Robert C. Embry Jr., 57, of Baltimore is president of the Abell Foundation. The nonprofit corporation published a report last year saying that casinos would create jobs in Baltimore, but that the gains might be outweighed by social and economic costs.
Benjamin L. Brown, 66, of Baltimore is an attorney with Alexander, Aponte & Marks in Lutherville. Baltimore city solicitor from 1974 to 1987, Mr. Brown is a former deputy state's attorney and District Court judge. He formerly oversaw operations and legal activities for the 2,000-member National Institute of Municipal Law Officers.
Edward T. Lewis, 61, of St. Mary's City is president of St. Mary's College. One of Maryland's most highly regarded college administrators, Dr. Lewis has greatly raised his school's prestige and financial stature. After 12 years at his post, he recently announced that he will step down next year.
William J. Reuter, 46, of Hagerstown is chairman and chief
executive officer of Farmers & Merchants Bank and Trust in Hagerstown. The Western Maryland bank has 24 branches and $500 million in assets. Mr. Reuter is active in the Maryland Chamber of Commerce and president of the Greater Hagerstown Committee.
Sen. Walter M. Baker, 67, a Cecil County Democrat, is chairman of the Senate Judicial Proceedings Committee. Mr. Baker has opposed creating a state gaming commission in recent years, saying he thought it was a pretext for legalizing casinos without analyzing the issue.
Sen. Thomas L. Bromwell, 46, a Baltimore County Democrat, is chairman of the Senate Finance Committee. Mr. Bromwell sponsored a bill in the mid-1980s that permitted telephone betting on horse racing. He later supported another measure that outlawed casino nights in Baltimore County because some were determined to be crooked.

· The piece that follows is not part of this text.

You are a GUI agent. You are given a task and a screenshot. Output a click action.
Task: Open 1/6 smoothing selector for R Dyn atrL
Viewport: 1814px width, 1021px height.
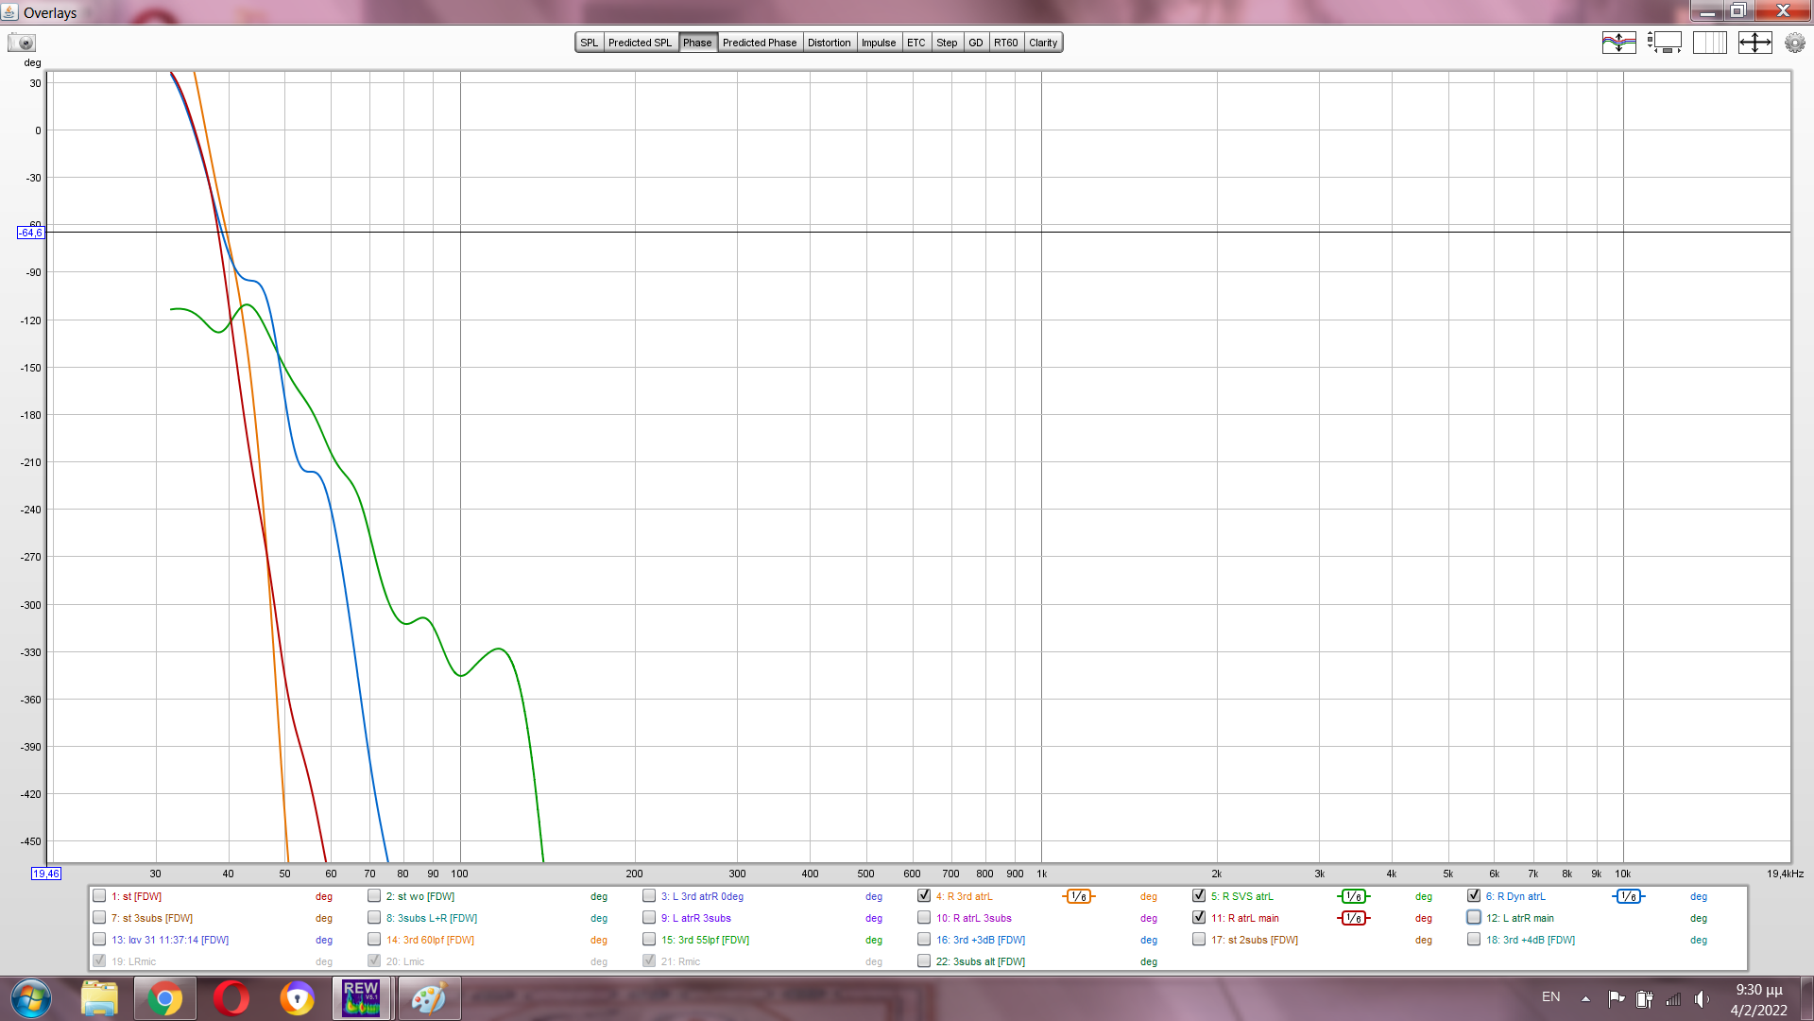tap(1628, 896)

Del. Joseph F. Vallario Jr., 58, a Prince George's County Democrat, is chairman of the House Judiciary Committee. Mr. Vallario says he's keeping an open mind on gambling, but is no stranger to casinos. For the past five years he has vacationed annually at hotel-casinos in Puerto Rico.
Del. Sheila E. Hixson, 62, a Montgomery County Democrat is chairwoman of the House Ways and Means Committee. For the past five years, Ms. Hixson has sponsored riverboat gambling bills in the legislature to provide money for social services.